Introduction. Some primary immunodeficiencies (PIDs) confer predisposition to invasive pneumococcal disease (IPD).
Methods. Identification of pediatric patients with IPD (January 2000-February 2017). Clinical and epidemiologic data and immunological explorations.
Results.We identified 209 children who suffered from IPD, of whom 78 patients (mean age 34 months; range, 0 days-13 years) required hospitalization. Sixteen of the 78 children (20.5%) had classical risk factors. Immunological evaluation could be performed to 44 patients. Eight patients suffered from a PID: IRAK-4 deficiency (1 patient), X- linked agammaglobulinemia (1), congenital asplenia (2), Ataxia-telangiectasia (1), DiGeorge Syndrome (1), Charge Syndrome (1), and partial Chromosome 16 trisomy with low numbers of switched-memory B cells and hypogammaglobulinemia (1).

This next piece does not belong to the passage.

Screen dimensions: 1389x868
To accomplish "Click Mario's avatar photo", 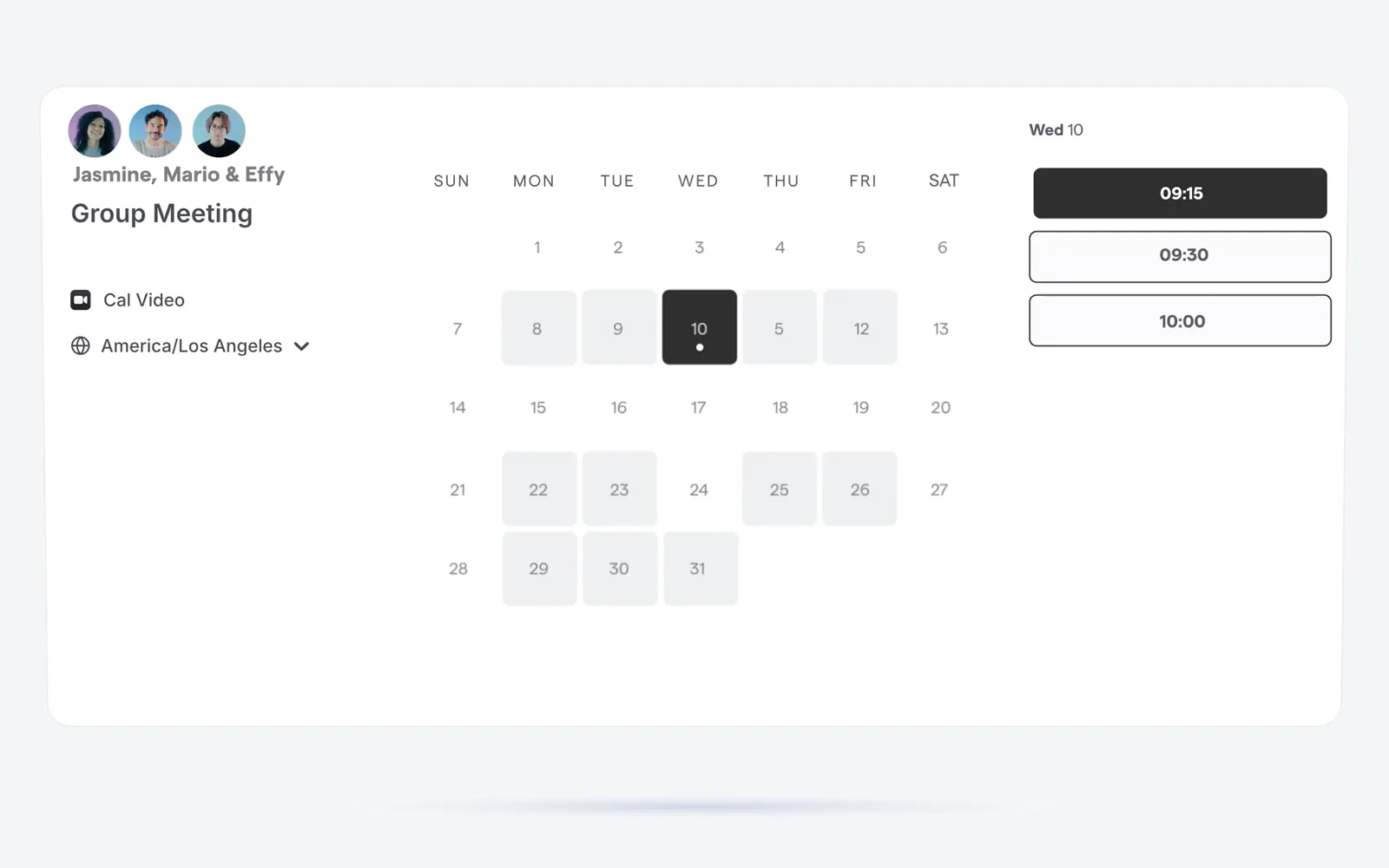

Only two patients had recurrent IPD, and 6/8 patients did not have a clinical history suggestive of PID. In 6 of the 8 patients with PID no serious infections were recorded after diagnosis.
Conclusions. Around 18% of pediatric cases hospitalized with IPD may be due to a PID. Prompt diagnosis and treatment after one episode of hospitalization for IPD, even in the absence of previous severe and/or recurrent infections, protect against posterior serious infections in patients with PID.